Cell Phones and Driving

Today the National Transportation and Safety Board (NTSB) called for a ban on all cell phone talking and texting while driving. It brought out all the studies of the past couple of decades as well as newer ones, all of which show that driving while talking on a phone – and especially while texting – increases one’s chance of having an accident – and killing oneself or someone else – at least as much as driving while legally drunk. And tapping in phone numbers or text is only part of the distraction. As much or more of a problem is the psychic distance that someone enters when making a call or reading text messages – they move out of the context of their car and off into some nether-cyber-world, their minds literally off the road and into space. This is why it’s just as dangerous with hands-free phones as with hands-on phones (though more dangerous with texting). Here are just a few of the findings from various studies:

·         Between 2005 and 2008 deaths caused by distracted driving rose by 28%.
·         This is despite 35 states having restricted in some way calling and texting while driving.
·         About 20% of all drivers, and 50% of drivers aged 21-24, report texting or talking while driving.
·         At least 1 in 100 cars are driven by persons texting, emailing, or surfing the web.
·         And many more are talking on their phones.

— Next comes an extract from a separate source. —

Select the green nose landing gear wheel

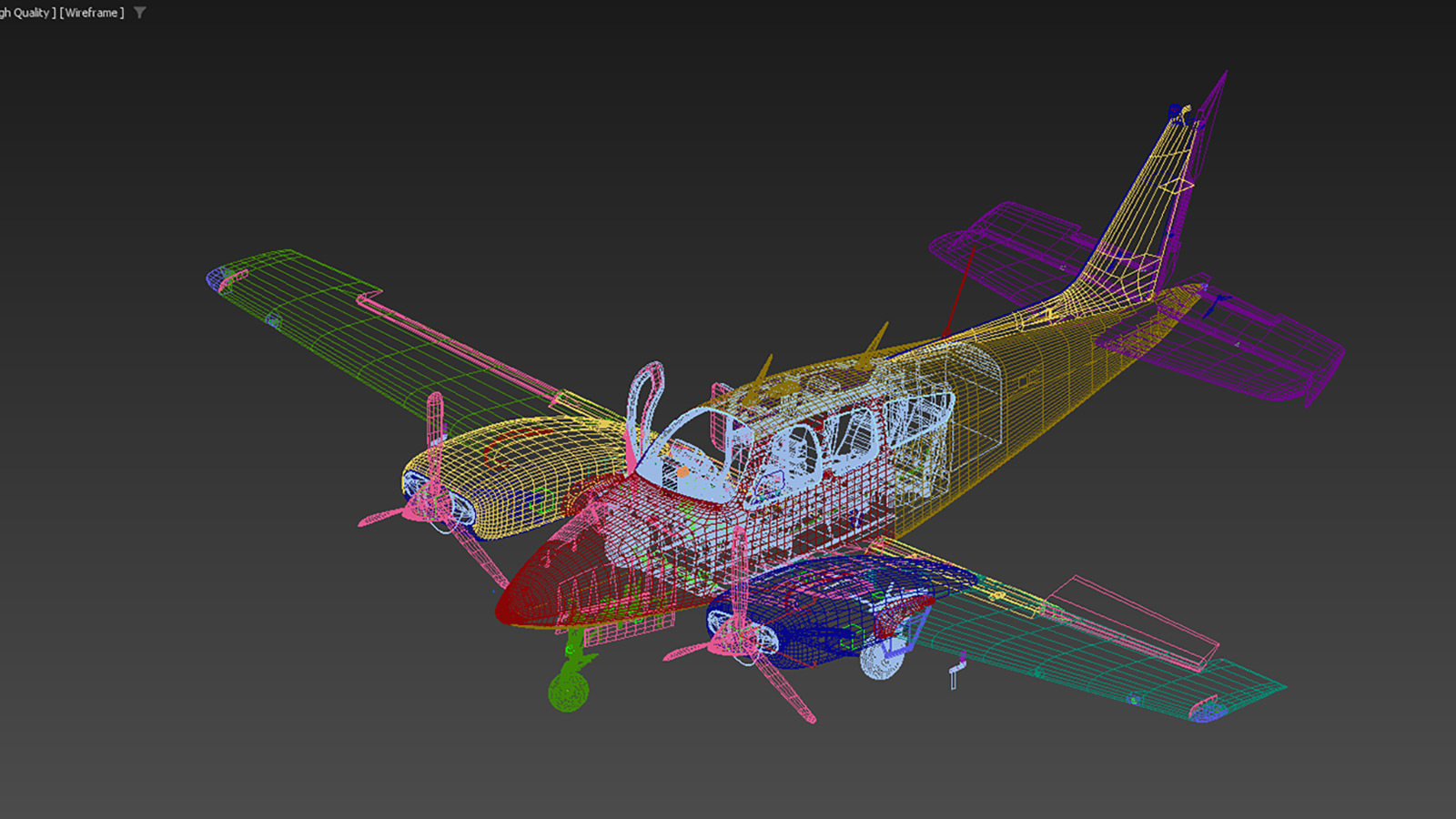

People who talk and text and play games while driving think they are competent drivers able to multi-task while flying down the highway. So do drunk drivers. This is an issue that’s been going on for more than a decade, and I’m surprised it’s even still an issue. I began teaching my composition classes more than 12 years ago focusing on media and culture, and this is one of the issues we studied. The studies just emerging then clearly showed the dangers – again, not just the physical distraction but also the cognitive distraction – and those dangers have only been reinforced in study after study – and fatal accident after fatal accident – since then. After this appeal from the NTSB, if there isn’t a national ban on all phone (and digital) use while driving passed in the next year, then there is only one word to describe it – shame.